Saved entries
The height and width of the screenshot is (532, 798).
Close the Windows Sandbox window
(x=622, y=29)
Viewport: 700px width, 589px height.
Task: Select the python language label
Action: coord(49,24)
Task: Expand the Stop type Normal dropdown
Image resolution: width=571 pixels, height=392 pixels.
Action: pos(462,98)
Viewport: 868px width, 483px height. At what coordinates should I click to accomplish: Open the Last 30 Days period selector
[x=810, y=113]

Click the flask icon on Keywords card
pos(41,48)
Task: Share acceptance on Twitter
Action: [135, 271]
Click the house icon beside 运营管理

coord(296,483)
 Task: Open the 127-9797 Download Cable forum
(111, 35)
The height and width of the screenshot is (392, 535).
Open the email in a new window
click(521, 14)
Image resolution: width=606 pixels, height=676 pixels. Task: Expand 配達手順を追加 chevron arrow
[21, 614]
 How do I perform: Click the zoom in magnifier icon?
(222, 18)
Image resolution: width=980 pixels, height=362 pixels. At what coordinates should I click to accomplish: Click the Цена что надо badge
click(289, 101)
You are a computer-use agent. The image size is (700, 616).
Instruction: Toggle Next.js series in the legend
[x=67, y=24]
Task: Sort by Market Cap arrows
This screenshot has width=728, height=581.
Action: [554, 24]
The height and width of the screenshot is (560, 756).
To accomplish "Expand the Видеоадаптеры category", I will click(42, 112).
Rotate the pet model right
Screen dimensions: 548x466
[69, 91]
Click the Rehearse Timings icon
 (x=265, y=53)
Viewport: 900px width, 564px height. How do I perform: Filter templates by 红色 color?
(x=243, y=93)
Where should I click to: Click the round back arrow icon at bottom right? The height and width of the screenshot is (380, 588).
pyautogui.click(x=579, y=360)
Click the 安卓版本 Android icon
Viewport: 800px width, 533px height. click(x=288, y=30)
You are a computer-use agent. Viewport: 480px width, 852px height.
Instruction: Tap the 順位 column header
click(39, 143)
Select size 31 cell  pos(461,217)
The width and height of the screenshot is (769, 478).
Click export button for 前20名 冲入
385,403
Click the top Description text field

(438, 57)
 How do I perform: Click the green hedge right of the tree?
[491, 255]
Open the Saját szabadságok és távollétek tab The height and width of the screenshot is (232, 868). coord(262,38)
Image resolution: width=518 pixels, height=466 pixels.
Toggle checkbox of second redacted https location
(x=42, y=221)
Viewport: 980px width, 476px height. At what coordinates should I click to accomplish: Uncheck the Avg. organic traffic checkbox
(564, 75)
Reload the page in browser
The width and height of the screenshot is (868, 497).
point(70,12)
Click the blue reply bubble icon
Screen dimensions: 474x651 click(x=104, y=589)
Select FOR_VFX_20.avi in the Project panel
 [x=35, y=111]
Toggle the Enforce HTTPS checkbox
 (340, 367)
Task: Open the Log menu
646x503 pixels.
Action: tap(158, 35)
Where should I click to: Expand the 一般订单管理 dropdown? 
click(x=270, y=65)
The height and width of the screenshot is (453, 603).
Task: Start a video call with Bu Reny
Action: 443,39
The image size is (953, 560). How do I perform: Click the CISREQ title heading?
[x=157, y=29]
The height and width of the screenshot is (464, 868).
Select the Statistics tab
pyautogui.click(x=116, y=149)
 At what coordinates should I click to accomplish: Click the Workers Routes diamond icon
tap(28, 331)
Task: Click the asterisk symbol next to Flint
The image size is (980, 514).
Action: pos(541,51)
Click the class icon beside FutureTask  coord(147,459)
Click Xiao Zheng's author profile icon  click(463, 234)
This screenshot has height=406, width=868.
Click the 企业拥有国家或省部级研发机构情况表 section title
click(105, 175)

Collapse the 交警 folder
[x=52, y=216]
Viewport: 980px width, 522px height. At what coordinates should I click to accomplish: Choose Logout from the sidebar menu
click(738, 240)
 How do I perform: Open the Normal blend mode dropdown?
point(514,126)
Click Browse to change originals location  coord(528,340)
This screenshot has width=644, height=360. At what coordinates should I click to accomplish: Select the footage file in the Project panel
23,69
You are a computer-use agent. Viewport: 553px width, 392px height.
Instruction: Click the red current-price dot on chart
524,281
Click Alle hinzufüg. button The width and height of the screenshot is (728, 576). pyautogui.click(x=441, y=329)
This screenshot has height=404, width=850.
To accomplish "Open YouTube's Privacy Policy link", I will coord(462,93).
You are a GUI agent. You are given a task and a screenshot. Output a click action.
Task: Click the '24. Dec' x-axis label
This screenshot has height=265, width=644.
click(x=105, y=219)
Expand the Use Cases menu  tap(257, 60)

ACTIVITY: Check each line in the entries above for the string "agent", then give the number of matching lines alone.

EXPECTED ANSWER: 4